The referendum result created a cloud of shock as uncertainty descended over the UK. Now, a week on, as the dust settles, we are absorbing the facts and making strategic plans to succeed. Let’s take a look at what we know.
- We are in a period of ambiguity whilst the economy adjusts and new trading relationships (both country and corporate) are formed. If Article 50 of the Lisbon treaty is invoked, it is likely to be in September this year, under a new Conservative Prime Minister, meaning that we will seek to finalise our exit by September 2018. Uncertainty is the new certainty but this has been the case since globalisation. Rapid market change has long since been the norm and business leaders create new techniques, skills and strategies to succeed.
- Whoever replaces David Cameron will be seeking access to the EU single market whilst reducing freedom of movement. To secure a deal on these lines relies on two elements; firstly, that we are a significant and material trading partner and secondly, that others in Europe with similar thinking on restricting free movement gain political momentum and force a softening of the EU mindset.
- The Bank of England (BoE) and the Treasury engaged in extensive contingency planning and were fully prepared for an out vote. Mark Carney, BoE, stated “Brexit will not cause financial crisis”. As a result, UK banks have raised over £130bn of capital, and now have more than £600bn of high quality liquid assets. Moreover, as a backstop, and to support the functioning of markets, the BoE stands ready to provide more than £250bn of additional funds through its normal facilities.
- The markets are picking up following the initial shock of the exit vote:
o Having dropped 5% on Monday, the FTSE 100 share index has now climbed to the highest it has been in this year.
o The FTSE 250 is slowly but surely creeping back, closing 3.2% higher, recovering nearly half of the post Brexit drop.
o The pound climbed 1.2% against the dollar having tumbled 11% two days after Brexit and 0.8% up against the euro to €1.2159, prior to the referendum it was trading at €1.30.
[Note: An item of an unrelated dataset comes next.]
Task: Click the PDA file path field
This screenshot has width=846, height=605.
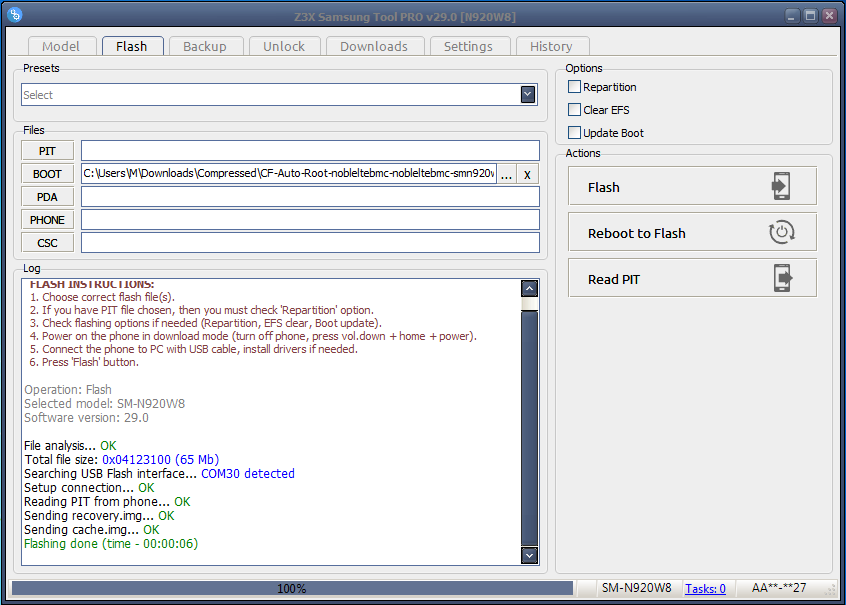Action: (x=310, y=197)
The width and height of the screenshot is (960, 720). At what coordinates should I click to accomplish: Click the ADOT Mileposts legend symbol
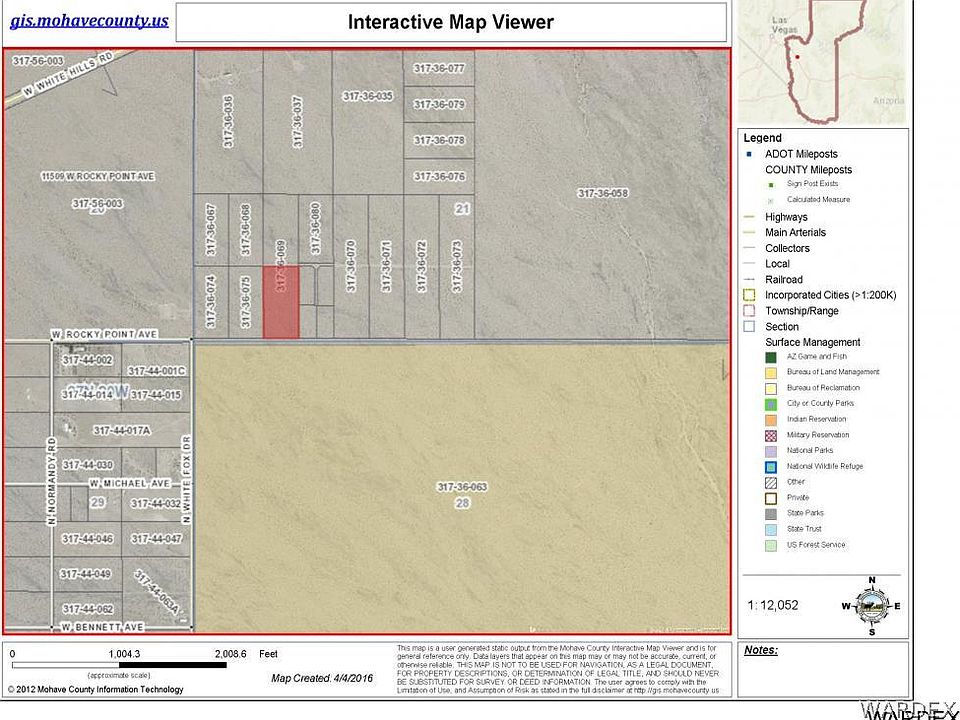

o The pound is still higher than it was three years ago against the Euro
o Global markets steadied as a result of the BoE pumping in £3.1b into British banks
Richard Gnodde, Co-Chief Executive of Goldman Sachs International, told The Times CEO Summit that markets had functioned well since Friday but were likely to drop further. “There is no panic. Markets are functioning normally. We need to find new levels. The period of price discovery is going to go on for some time,” he said.
Overall we need to look at how people behave and what they do, and not guess, or speculate. For example, if new car sales continue and the supply and demand issues hold value in the housing market, consumers will remain robust which along with exports and financial services are key drivers for our economy. Many economists predict, at worst, slowdown in growth but not a recession, ie two consecutive quarters of negative growth.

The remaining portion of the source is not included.